**Assigned task:**
Below is a block of entries; repeat exactly the lines starting at the line that contains "How do I perform: Select" and ending at the line that contains "Click the blue", both included.

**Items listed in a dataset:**
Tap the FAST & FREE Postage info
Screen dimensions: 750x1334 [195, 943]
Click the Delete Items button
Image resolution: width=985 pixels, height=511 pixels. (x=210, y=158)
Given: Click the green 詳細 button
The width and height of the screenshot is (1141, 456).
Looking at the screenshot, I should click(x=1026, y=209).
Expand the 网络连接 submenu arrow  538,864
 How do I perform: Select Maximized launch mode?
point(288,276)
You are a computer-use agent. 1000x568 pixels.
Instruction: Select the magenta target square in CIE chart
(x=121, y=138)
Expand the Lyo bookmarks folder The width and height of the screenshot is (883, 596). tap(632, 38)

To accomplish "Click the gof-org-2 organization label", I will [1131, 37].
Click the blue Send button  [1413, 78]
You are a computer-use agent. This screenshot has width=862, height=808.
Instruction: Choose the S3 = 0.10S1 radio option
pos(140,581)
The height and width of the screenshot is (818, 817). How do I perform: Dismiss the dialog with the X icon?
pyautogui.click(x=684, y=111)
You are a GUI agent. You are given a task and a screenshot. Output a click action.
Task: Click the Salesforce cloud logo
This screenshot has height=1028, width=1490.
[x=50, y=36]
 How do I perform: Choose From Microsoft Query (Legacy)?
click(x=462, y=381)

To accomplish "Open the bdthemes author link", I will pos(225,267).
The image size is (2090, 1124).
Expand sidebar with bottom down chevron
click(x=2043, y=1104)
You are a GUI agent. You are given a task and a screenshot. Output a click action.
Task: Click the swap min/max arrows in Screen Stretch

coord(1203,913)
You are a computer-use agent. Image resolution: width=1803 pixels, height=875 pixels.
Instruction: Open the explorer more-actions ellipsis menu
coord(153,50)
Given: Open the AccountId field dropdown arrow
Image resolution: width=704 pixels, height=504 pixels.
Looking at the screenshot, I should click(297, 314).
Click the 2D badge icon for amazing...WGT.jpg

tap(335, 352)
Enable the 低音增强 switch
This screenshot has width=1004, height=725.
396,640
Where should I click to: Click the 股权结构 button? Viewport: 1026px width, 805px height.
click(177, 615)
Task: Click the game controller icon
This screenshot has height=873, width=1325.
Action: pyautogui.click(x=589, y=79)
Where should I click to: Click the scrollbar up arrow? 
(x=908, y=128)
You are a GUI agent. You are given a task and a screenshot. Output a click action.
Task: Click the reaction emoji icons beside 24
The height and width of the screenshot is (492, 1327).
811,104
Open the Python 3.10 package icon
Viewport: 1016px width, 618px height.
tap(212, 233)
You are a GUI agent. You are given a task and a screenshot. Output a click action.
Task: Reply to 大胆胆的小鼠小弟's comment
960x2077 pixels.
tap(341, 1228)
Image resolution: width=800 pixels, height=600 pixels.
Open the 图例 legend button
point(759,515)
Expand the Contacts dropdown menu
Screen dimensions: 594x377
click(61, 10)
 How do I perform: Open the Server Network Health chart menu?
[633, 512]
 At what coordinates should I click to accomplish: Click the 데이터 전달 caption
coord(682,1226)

**Written answer:**
 How do I perform: Select Maximized launch mode?
point(288,276)
You are a computer-use agent. 1000x568 pixels.
Instruction: Select the magenta target square in CIE chart
(x=121, y=138)
Expand the Lyo bookmarks folder The width and height of the screenshot is (883, 596). tap(632, 38)

To accomplish "Click the gof-org-2 organization label", I will [1131, 37].
Click the blue Send button  [1413, 78]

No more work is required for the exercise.